[O que fazer]
(1) Responda com base no trecho sobre critérios de diagnóstico:
(a) Para qual microrganismo basta uma única cultura positiva?
(b) Que temperatura define a febre entre os critérios menores?
(c) Quais fenômenos imunológicos são listados?
(2) Traduza para o inglês esta frase do trecho sobre critérios de diagnóstico: "Lesão cardíaca predisponente ou uso de drogas injetáveis."
(3) Cite literalmente a parte do trecho sobre critérios de diagnóstico que começa nas palavras "Febre de 38oC" e termina após "ecocardiográficas que não preenchem o critério maior.".

Hemocultura positiva
Microrganismos típicos em duas hemoculturas separadas (S. viridans, S. bovis, HACEK, S. aureus, enterococo adquirido na comunidade).
Hemoculturas persistentemente positivas (todas de três ou a maioria de quatro hemoculturas com intervalo de 1 h ou apenas duas com intervalo de 12 h). Cultura única positiva para Coxiella burnettii.
Evidência de envolvimento endocárdico
Ecocardiograma positivo (massa oscilante sobre a valva, estruturas de suporte, trajeto dos jatos regurgitantes ou material implantado; abscesso; deiscência de prótese).
Regurgitação valvar nova.
Critérios menores
Lesão cardíaca predisponente ou uso de drogas injetáveis.
Febre de 38oC ou mais.
Fenômenos vasculares: embolia arterial importante, infartos sépticos pulmonares, hemorragia intracraniana, hemorragia conjuntival, manchas de Janeway. Fenômenos imunológicos: glomerulonefrite, nódulos de Osler, manchas de Roth, fator reumatoide.
Evidências microbiológicas que não preenchem o critério maior.
Evidências ecocardiográficas que não preenchem o critério maior.

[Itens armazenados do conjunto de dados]
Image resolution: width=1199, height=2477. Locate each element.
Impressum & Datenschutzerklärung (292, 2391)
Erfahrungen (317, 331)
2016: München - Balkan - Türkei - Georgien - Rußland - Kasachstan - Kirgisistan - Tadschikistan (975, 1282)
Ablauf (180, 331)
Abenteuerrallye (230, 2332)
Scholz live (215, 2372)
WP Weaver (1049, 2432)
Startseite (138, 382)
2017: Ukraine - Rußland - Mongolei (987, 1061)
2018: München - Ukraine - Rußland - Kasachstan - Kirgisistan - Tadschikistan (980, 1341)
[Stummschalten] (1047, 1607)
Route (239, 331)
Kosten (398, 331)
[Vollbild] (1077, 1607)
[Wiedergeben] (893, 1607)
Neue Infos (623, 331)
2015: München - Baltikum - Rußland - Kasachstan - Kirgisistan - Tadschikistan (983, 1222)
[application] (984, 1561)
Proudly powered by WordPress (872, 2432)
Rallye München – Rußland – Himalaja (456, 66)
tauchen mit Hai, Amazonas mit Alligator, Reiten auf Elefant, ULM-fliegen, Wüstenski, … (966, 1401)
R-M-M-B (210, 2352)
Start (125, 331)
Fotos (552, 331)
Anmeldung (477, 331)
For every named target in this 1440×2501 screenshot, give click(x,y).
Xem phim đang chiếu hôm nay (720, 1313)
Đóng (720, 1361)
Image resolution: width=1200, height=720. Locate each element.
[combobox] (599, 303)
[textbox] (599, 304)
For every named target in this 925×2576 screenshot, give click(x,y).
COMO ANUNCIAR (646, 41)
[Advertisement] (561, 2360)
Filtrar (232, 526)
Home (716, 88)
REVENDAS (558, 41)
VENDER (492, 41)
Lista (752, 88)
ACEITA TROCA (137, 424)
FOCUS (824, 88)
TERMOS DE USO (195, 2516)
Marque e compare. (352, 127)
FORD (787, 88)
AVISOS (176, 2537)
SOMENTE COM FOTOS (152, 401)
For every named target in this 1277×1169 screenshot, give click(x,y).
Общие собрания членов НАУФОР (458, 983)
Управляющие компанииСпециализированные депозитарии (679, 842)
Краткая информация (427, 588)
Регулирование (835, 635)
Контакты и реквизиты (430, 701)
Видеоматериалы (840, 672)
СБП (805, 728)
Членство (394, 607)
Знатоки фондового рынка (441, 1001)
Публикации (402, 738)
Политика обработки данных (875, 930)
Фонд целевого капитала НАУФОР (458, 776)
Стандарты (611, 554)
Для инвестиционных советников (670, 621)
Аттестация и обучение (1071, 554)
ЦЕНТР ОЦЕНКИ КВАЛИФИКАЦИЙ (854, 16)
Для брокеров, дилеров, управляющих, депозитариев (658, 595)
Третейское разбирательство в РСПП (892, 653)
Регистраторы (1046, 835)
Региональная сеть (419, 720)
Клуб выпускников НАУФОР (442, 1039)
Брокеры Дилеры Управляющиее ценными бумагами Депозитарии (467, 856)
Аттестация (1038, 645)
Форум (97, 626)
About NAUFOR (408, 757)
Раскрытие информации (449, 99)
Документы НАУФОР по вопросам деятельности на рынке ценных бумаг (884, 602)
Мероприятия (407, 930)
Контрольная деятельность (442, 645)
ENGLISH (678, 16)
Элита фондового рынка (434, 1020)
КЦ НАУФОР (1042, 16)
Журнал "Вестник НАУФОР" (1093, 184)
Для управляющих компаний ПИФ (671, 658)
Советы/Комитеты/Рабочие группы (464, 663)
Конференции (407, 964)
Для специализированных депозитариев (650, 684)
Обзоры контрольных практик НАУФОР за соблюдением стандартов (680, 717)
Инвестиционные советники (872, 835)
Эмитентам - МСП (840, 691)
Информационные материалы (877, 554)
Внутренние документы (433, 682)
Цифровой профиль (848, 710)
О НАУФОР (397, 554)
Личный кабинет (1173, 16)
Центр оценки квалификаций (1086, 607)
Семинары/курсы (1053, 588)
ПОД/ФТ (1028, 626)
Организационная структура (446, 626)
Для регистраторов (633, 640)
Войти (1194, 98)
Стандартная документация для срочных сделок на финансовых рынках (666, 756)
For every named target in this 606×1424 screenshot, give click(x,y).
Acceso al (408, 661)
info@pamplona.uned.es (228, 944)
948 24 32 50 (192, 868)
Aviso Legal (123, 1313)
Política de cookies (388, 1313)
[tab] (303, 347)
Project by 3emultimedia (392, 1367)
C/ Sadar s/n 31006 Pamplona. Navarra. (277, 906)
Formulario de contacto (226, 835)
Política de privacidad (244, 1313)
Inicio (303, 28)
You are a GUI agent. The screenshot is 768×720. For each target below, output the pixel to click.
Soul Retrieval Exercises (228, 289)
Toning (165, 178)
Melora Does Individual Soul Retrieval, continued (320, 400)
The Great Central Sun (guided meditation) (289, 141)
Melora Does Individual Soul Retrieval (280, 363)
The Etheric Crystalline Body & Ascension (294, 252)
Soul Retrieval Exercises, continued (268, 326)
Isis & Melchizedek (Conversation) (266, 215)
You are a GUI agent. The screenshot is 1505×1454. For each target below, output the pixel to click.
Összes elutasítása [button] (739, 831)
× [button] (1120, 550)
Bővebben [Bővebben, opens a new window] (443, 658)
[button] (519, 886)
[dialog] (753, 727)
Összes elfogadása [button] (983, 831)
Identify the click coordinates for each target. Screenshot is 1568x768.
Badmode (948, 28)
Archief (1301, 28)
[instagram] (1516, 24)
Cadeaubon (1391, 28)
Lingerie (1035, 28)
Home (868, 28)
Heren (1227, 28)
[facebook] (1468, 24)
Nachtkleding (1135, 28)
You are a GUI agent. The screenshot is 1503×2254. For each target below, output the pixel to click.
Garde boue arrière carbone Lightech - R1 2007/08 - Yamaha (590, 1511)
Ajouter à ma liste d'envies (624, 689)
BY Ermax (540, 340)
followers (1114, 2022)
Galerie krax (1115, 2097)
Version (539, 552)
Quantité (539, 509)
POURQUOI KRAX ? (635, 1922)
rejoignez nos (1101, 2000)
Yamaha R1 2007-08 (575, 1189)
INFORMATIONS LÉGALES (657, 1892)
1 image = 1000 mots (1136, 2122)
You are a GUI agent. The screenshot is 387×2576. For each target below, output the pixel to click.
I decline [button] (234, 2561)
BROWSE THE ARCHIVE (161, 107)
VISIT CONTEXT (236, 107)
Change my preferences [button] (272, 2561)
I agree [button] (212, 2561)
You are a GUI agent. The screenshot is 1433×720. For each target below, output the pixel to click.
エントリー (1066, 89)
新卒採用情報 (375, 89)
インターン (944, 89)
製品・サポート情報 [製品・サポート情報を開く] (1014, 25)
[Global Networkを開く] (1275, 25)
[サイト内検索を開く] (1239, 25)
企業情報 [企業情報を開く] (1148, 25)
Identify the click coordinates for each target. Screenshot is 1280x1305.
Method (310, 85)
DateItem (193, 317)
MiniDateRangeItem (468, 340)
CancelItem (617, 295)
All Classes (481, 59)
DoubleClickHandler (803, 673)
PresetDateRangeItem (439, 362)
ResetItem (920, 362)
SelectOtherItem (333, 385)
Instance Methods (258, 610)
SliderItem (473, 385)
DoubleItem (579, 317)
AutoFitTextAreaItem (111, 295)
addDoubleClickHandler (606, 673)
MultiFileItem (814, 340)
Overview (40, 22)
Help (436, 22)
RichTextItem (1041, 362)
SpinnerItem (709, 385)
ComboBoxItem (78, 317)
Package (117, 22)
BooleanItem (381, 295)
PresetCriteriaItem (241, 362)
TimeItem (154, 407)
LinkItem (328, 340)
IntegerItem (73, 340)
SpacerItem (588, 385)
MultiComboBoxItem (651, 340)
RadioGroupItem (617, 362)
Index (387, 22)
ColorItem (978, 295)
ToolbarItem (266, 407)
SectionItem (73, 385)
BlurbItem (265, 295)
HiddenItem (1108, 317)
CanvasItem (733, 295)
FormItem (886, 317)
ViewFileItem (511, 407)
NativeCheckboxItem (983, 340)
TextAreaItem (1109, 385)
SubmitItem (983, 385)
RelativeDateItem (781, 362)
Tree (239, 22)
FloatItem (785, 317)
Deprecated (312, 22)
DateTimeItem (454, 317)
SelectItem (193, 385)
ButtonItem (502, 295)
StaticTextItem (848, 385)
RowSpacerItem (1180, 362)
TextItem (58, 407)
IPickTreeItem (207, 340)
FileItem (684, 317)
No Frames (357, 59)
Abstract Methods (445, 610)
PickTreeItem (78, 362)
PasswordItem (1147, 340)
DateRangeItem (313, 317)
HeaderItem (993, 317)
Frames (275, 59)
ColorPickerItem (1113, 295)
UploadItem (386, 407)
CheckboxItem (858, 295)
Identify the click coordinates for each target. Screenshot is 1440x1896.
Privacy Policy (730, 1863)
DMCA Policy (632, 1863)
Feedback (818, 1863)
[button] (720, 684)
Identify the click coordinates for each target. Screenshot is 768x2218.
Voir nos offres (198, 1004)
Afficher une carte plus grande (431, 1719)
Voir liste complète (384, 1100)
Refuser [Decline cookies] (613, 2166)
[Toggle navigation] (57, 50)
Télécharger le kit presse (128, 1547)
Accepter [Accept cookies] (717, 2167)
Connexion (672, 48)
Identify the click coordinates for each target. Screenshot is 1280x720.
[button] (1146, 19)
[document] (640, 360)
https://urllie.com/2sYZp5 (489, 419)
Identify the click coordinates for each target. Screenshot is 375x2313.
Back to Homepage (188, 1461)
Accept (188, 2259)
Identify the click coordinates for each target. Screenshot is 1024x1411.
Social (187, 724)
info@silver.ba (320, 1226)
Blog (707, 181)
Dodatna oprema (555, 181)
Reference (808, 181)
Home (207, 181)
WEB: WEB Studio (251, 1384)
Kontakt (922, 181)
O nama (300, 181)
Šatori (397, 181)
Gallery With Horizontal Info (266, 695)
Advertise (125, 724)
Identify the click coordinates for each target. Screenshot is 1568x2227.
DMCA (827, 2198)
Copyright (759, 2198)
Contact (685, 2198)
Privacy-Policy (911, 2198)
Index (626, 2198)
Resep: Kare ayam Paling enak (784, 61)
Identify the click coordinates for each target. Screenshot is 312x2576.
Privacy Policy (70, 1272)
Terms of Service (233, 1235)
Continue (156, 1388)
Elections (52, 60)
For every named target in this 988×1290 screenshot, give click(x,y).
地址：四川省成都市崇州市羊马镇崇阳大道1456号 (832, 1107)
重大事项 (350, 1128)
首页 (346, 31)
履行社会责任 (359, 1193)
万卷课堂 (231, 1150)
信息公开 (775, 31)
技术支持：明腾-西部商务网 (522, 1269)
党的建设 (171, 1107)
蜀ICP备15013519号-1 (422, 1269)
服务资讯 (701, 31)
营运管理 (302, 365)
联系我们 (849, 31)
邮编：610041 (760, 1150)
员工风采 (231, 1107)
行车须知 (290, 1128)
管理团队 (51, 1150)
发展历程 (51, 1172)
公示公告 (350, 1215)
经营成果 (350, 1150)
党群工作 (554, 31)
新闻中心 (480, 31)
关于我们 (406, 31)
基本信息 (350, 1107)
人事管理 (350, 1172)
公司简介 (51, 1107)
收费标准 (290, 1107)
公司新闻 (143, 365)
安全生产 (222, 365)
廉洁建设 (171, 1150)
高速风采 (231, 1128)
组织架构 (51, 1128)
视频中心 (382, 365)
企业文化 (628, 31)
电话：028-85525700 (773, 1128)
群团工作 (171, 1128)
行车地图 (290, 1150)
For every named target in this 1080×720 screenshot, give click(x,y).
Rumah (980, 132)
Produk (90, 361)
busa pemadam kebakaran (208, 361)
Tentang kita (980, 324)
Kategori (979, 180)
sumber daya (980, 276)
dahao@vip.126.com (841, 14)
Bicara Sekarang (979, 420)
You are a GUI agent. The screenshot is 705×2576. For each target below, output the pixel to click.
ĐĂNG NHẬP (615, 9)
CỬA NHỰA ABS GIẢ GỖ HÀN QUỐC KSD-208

[Respostas]
(1)
(a) Coxiella burnettii.
(b) 38 °C ou mais.
(c) Glomerulonefrite, nódulos de Osler, manchas de Roth e fator reumatoide.

(2) Predisposing heart lesion or injection drug use.

(3)
Febre de 38oC ou mais.
Fenômenos vasculares: embolia arterial importante, infartos sépticos pulmonares, hemorragia intracraniana, hemorragia conjuntival, manchas de Janeway. Fenômenos imunológicos: glomerulonefrite, nódulos de Osler, manchas de Roth, fator reumatoide.
Evidências microbiológicas que não preenchem o critério maior.
Evidências ecocardiográficas que não preenchem o critério maior.